During those days, the Christian people of Nueva Vizcaya were afraid to go beyond their vicinity because it was too risky to wander around the nearby towns due to savage headhunters hiding everywhere. Hunters at the time were only few because some of them can no longer be seen by their families after reaching the territories of the headhunters. Despite of the danger, Don Joaquin Velasquez as saddled his favorite horse with fighting spirit, headed on until reaching the place where the Ifugaos resided. After his hazardous journey, he reached a wide meadow and was impressed by the sight of the crystal-like creek winding down the mountainside.
Late that afternoon, he was able to shoot a very big, fat wild boar. The loud sound of the gun frightened the headhunters who were then hiding around. Due to curiosity, the native searched for the source of the sound, but Don Joaquin who was sitting near the dead pig saw them. He became alert and awaited for their attack. Suddenly, some unclothe men appeared in front of him armed with shining sharp spears and bow and arrows on their backs. Don Joaquin thought of befriending them. Therefore, he made a friendly gesture by stretching his right arm as a sign of handshake with them. The natives led by the father of the Late Pahgad Pale. Understood his gesture and they appreciated it.
Don Joaquin tried to captivate their attention more intently. He put another cartridge in his gun after removing the capsule unnoticed by his new friends. He called the chieftain and gave his gun. He told the chieftain to shoot him, but the chieftain did not agree. He gestured to him that he won’t be killed and so the chieftain finally agreed. Don Joaquin went a little far and stood firm ready to be shot. The chieftain shoots him. Don Joaquin pretended to catch the bullet and showed it to the natives. The Ifugaos were amazed and wondered how he did it. Don Joaquin dared the chieftain to be shot, too, but he gestured that he did not. As a sign of their friendship and acquaintances, Don Joaquin led the group in butchering the pig. He gave half of it to them including the intestines.

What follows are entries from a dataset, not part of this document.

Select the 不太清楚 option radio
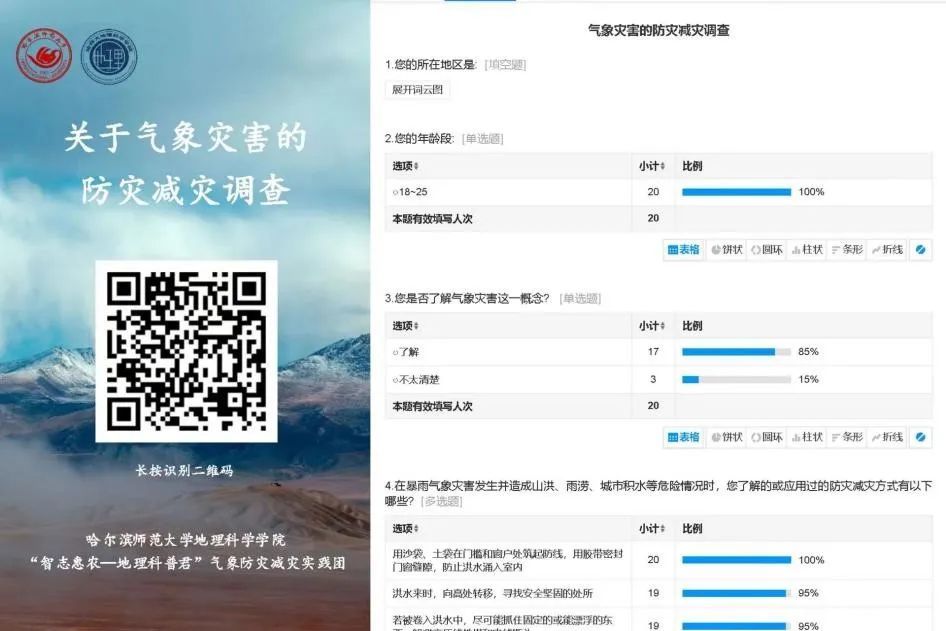Image resolution: width=946 pixels, height=631 pixels. tap(396, 380)
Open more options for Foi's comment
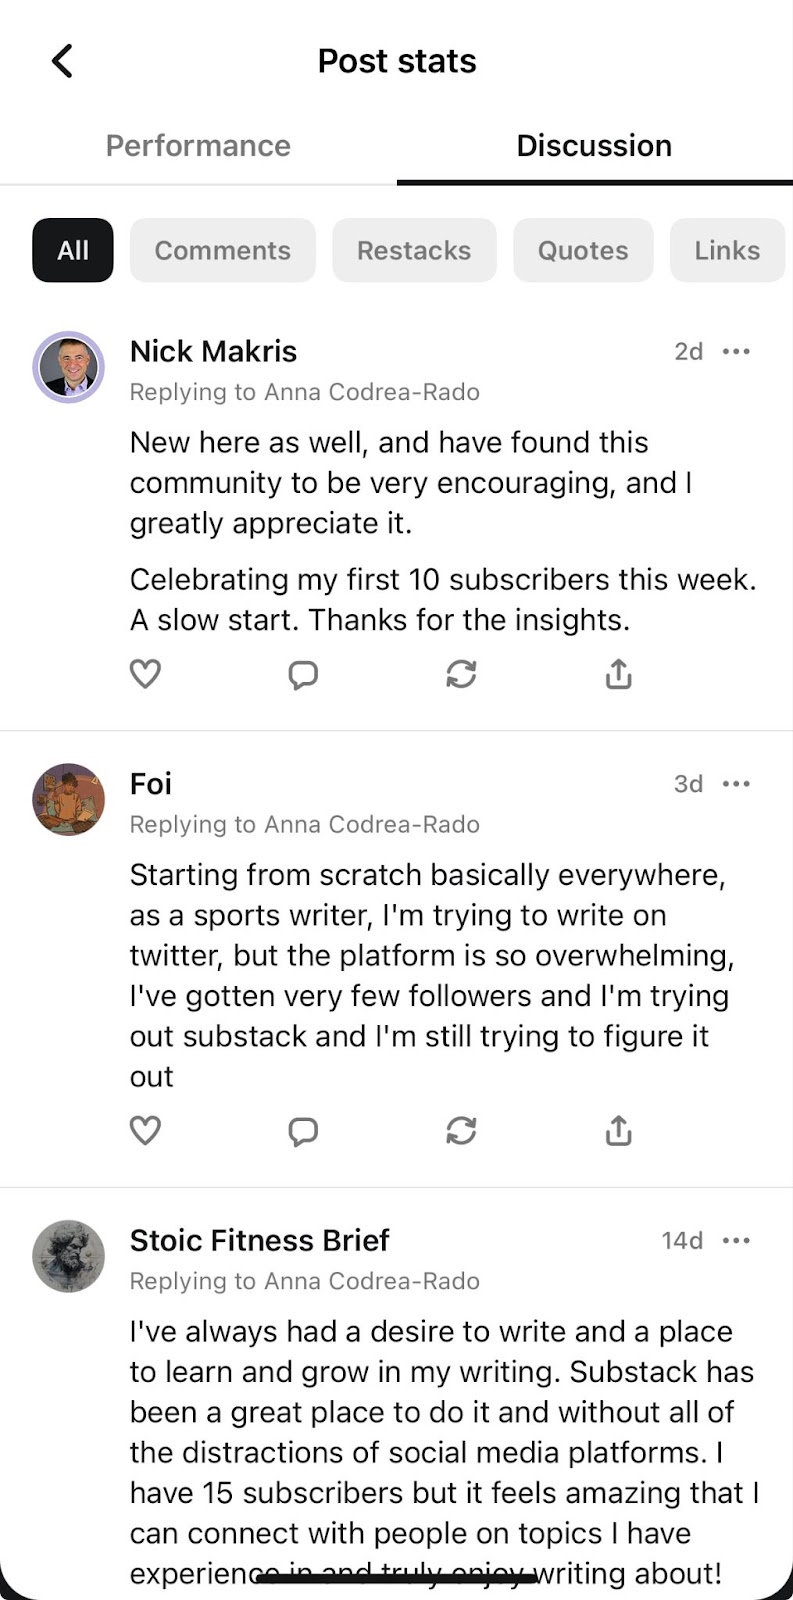The width and height of the screenshot is (793, 1600). (x=736, y=784)
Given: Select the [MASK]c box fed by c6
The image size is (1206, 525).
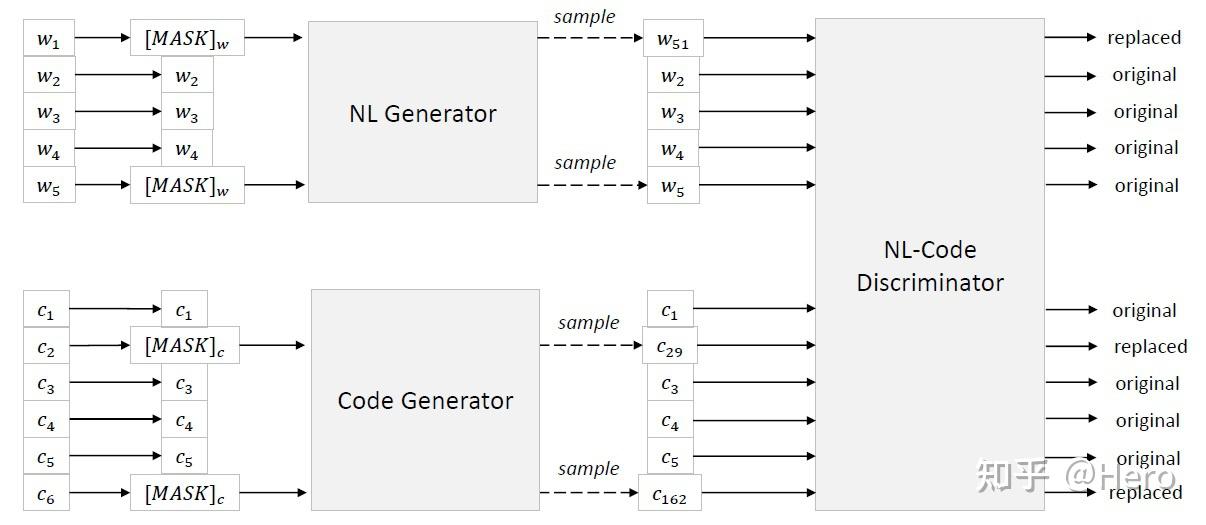Looking at the screenshot, I should click(x=184, y=492).
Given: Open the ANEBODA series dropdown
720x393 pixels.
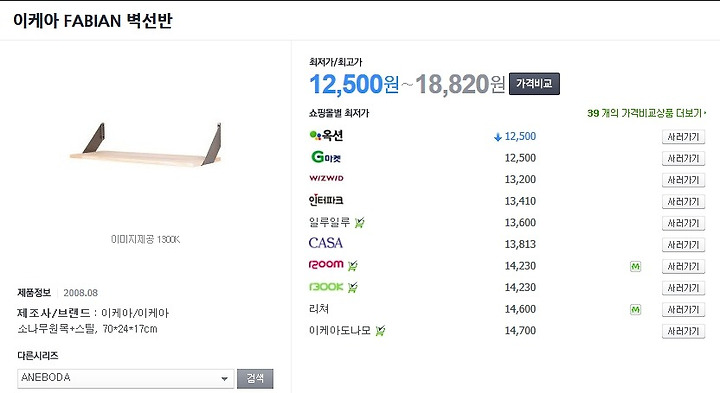Looking at the screenshot, I should coord(125,378).
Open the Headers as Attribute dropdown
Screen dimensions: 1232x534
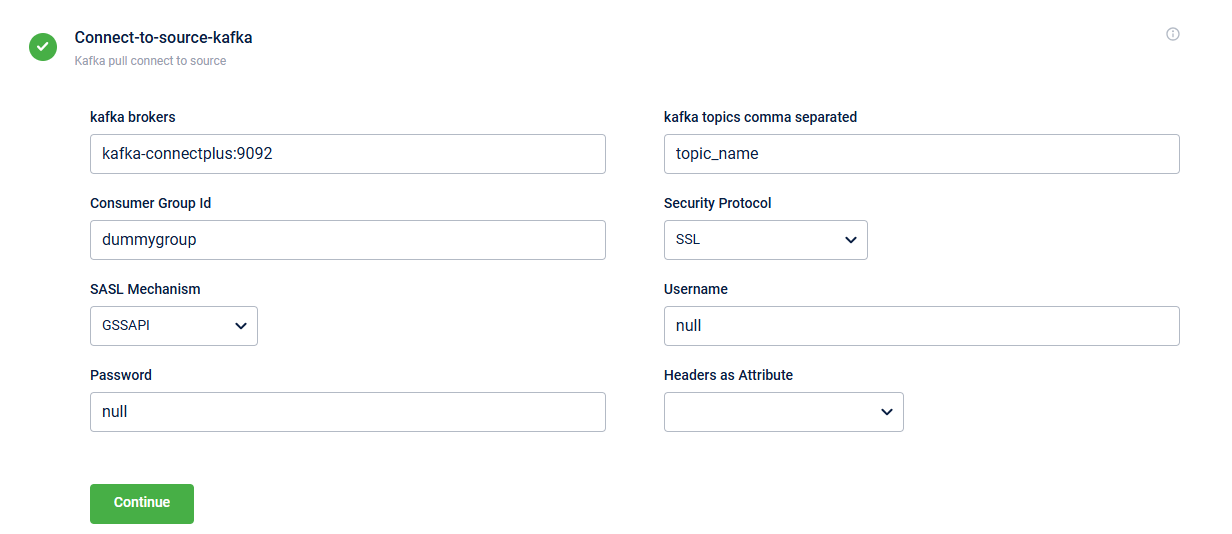(x=783, y=412)
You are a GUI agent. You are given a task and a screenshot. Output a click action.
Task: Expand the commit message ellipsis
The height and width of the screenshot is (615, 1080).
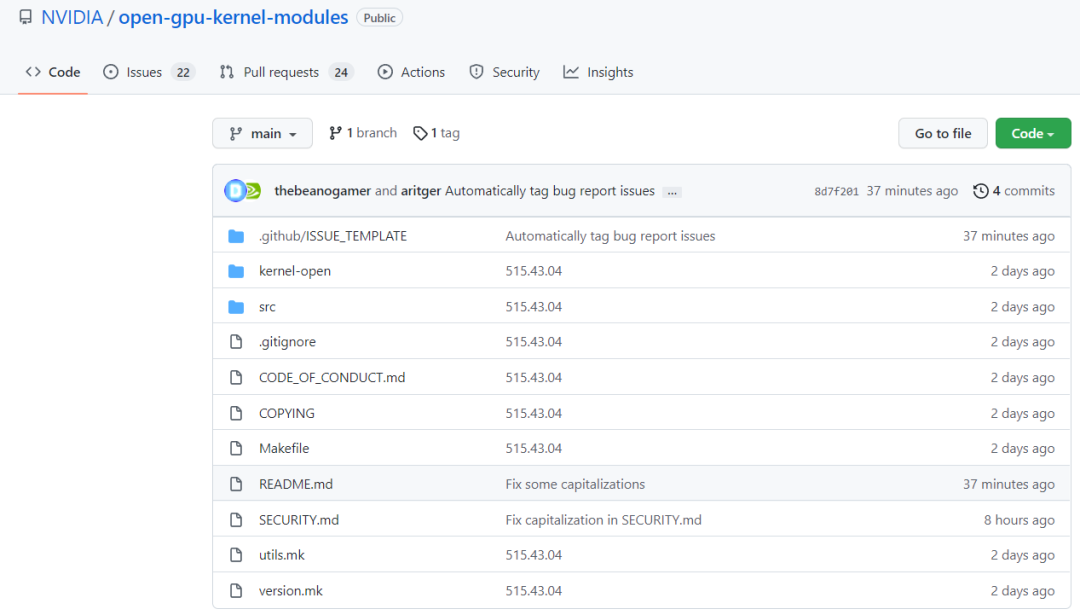coord(672,192)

From that time on, their friendship started, they permitted Don Joaquin to hunt in their place anytime he liked. The Ifugaos went up the hills and left the plains when the newly arrived Christians settled in the area. These pioneering settlers were called by Don Joaquin Velasquez from nearby provinces; He did not stop inviting other settlers for the place was so abundant with rich natural resources and promising for a living. He supervised the settlers turn the meadows into wide productive fields. He led them in constructing irrigation canals from the Bintawan River sloping down the hills.
A year after, the news about newly discovered land has spread and reached the Ilocos Region, Abra, Pangasinan, Nueva Ecija, Tarlac, Cagayan and Bulacan provinces. Many families traveled the high mountains to reach the place until the place was almost settled on. Don Joaquin who became the first captain of the place, was so happy when more people came and asked for a share of the land. He told them “Mangdappat kayo, ngem ti maudi maawanan”. From this phrase, the word “Udi Awan” was coined into what is now known as “UDDIAWAN”.
In the Provincial map, Uddiawan is located on the western part of the Municipality of Solano with Barangay San Luis, Lactawan and Tucal. On the eastern part lies Barangay Aggub. On the northern part is Barangay San Juan. On the southern part are Barangay Bangaan, and Wacal. Barangay Uddiawan is nestled at the foot of the famous Cordillera Mountain and surrounded on the east with hills and mountains. It consists of Sitios Mapaina, Salamague, Santo Domingo (now Brgy. San Juan), Tanap, Santol and Commonal. Lately, Commonal became a separate Barangay. Barangay Uddiawan is now divided into seven (7) puroks. In area, it is one of the biggest barangays of the Solano with total land area of Five Hundred Fifteen (515 hectares registered arable land which is almost three-fourth of the place.